Lisa Kaltenegger et Jack O'Malley-James, astronomes à l'Université Cornell dans l'État de New York, ont constaté qu'il y a des milliards d'années, la vie sur Terre résistait à des bombardements de rayons ultraviolets de niveaux supérieurs à ceux observés de nos jours sur certaines planètes potentiellement habitables.

Leur article a été publié dans la revue Monthly Notices of the Royal Astronomical Society.

L'astrophysicien Sheperd Doeleman, directeur de l'EHT
© AFP 2019 CHIP SOMODEVILLA / GETTY IMAGES NORTH AMERICA
Les astronomes sont arrivés à cette conclusion en étudiant le rayonnement ultraviolet sur la surface des quatre exoplanètes potentiellement habitables les plus proches de la Terre, à savoir Proxima-b, Trappist-1, Ross-128b et LHS-1140b, puis en le comparant à celui subi par la Terre il y a des milliards d'années.

Puisque la vie sur notre planète a pu survivre à de telles conditions et à évoluer, il n'y a aucune raison pour que les formes de vie sur d'autres planètes ne puissent pas en faire autant, ont supposé les astronomes.

«Étant donné que la Terre primitive était habitée, nous démontrons que les rayons ultraviolets ne doivent pas être un facteur limitant l'habitabilité des planètes en orbite autour de naines rouges. Nos mondes voisins les plus proches restent des cibles intrigantes pour la recherche de la vie au-delà de notre système solaire», ont conclu les chercheurs.

En février 2017, une équipe internationale avait fait sensation en annonçant avoir découvert autour de l'étoile naine Trappist-1, peu lumineuse et ultra-froide, un fascinant système de sept exoplanètes d'une taille proche à celle de la Terre. Ils avaient ajouté que trois de ces exoplanètes (Trappist-1 e, f et g) se trouvaient dans la zone «habitable» du système, c'est-à-dire susceptible d'abriter de l'eau liquide en surface.

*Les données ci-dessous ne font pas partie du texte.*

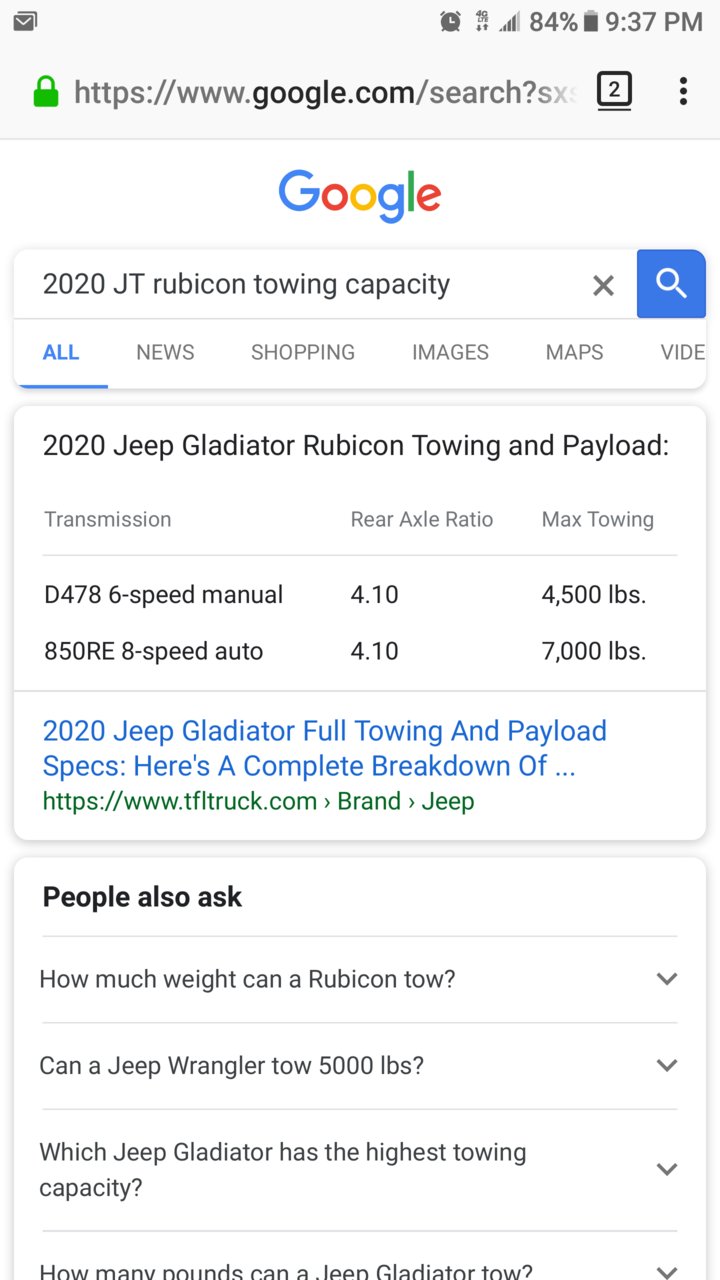Image resolution: width=720 pixels, height=1280 pixels.
Task: Clear the search query with X icon
Action: tap(603, 286)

Depuis, les astronomes disposent de plus d'informations sur l'étoile, ses planètes et leurs atmosphères. Ils ont notamment pu affiner la mesure de leurs tailles et de leurs masses, déterminant que les sept planètes étaient principalement rocheuses et que certaines pourraient avoir jusqu'à 5% de leur masse composée d'eau. À titre de comparaison, l'eau ne constitue que 0,1 % de la masse de la Terre.